**TASK BRIEF**
What is needed is an exact copy of the records below, minus any pictures.

*** Opening MATERIAL FOR THIS TASK ***

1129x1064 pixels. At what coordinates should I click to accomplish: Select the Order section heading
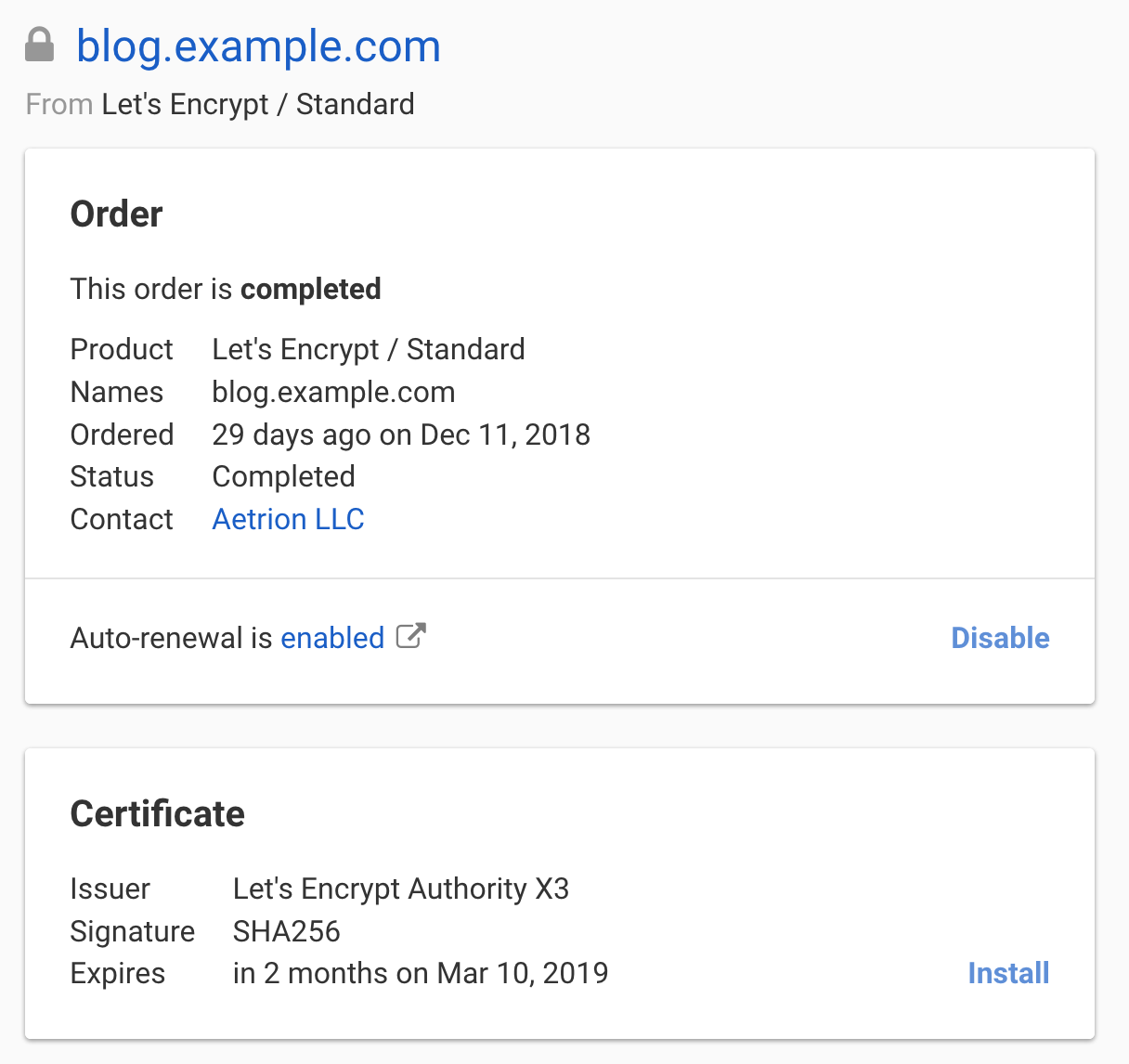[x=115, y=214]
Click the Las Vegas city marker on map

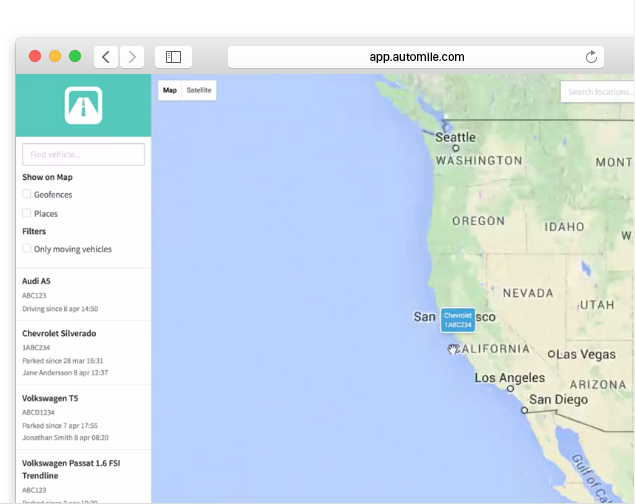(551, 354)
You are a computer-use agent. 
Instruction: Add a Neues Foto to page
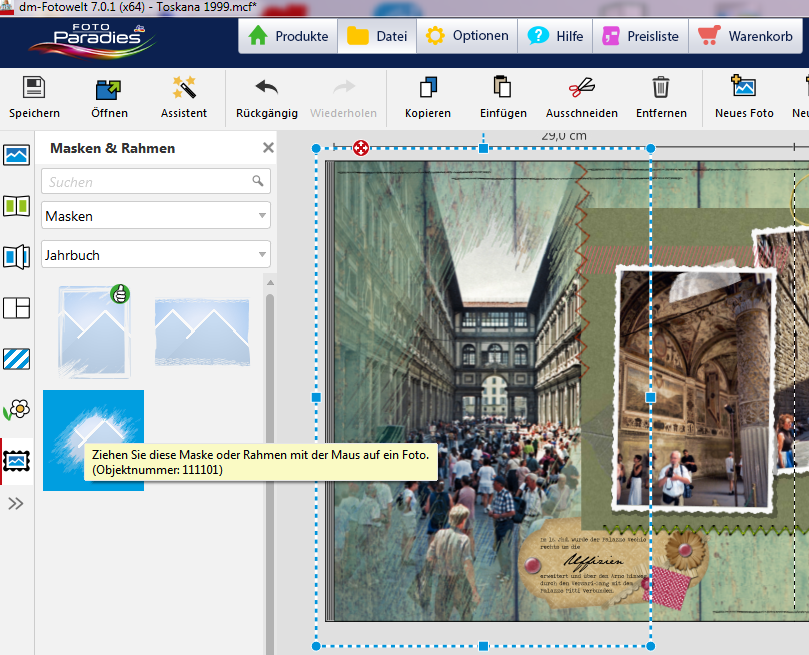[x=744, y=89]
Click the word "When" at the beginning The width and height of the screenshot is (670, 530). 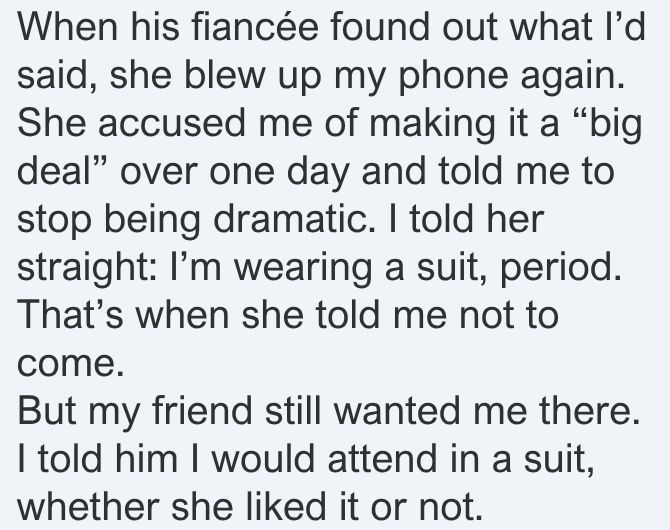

*** Closing MATERIAL FOR THIS TASK ***

**RESULT OF THE EXERCISE**
1129x1064 pixels. At what coordinates should I click to accomplish: Select the Order section heading
[x=115, y=214]
Click the Las Vegas city marker on map

(551, 354)
You are a computer-use agent. 
Instruction: Add a Neues Foto to page
[x=744, y=89]
Click the word "When" at the beginning The width and height of the screenshot is (670, 530). 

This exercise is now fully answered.